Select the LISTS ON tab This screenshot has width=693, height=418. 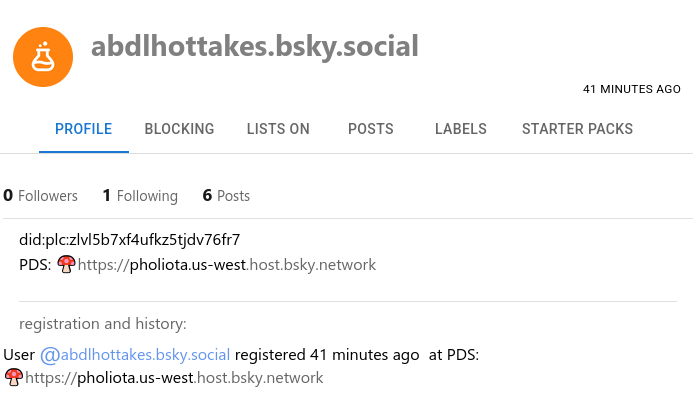click(278, 129)
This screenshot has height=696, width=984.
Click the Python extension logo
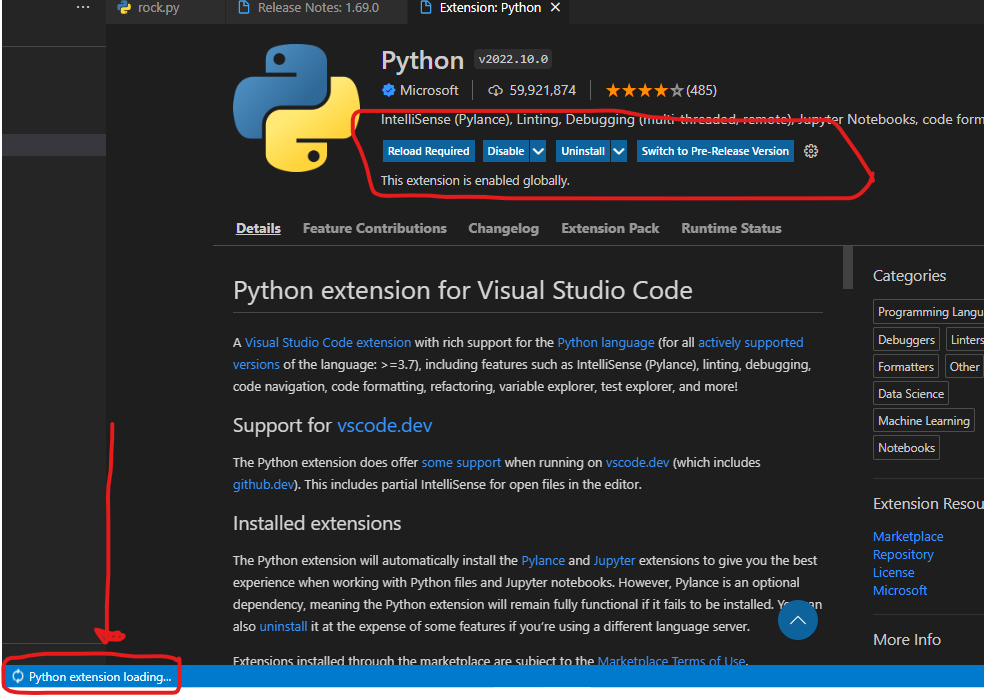(294, 107)
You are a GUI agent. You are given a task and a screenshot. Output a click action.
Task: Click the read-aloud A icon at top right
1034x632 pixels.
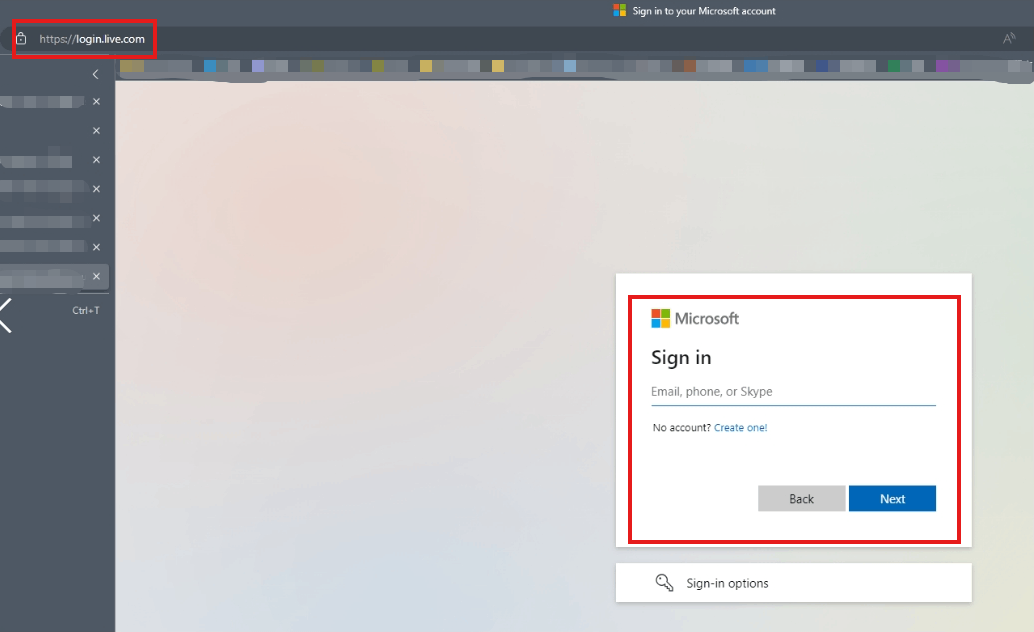(x=1009, y=38)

========================================================================

Your objective :: Reproduce the records word for word, from the line containing "You are a GUI" through the end of the records, leaving out the pictures.

Exercise response ::
You are a GUI agent. You are given a task and a screenshot. Output a click action.
Task: Click the read-aloud A icon at top right
1034x632 pixels.
(x=1009, y=38)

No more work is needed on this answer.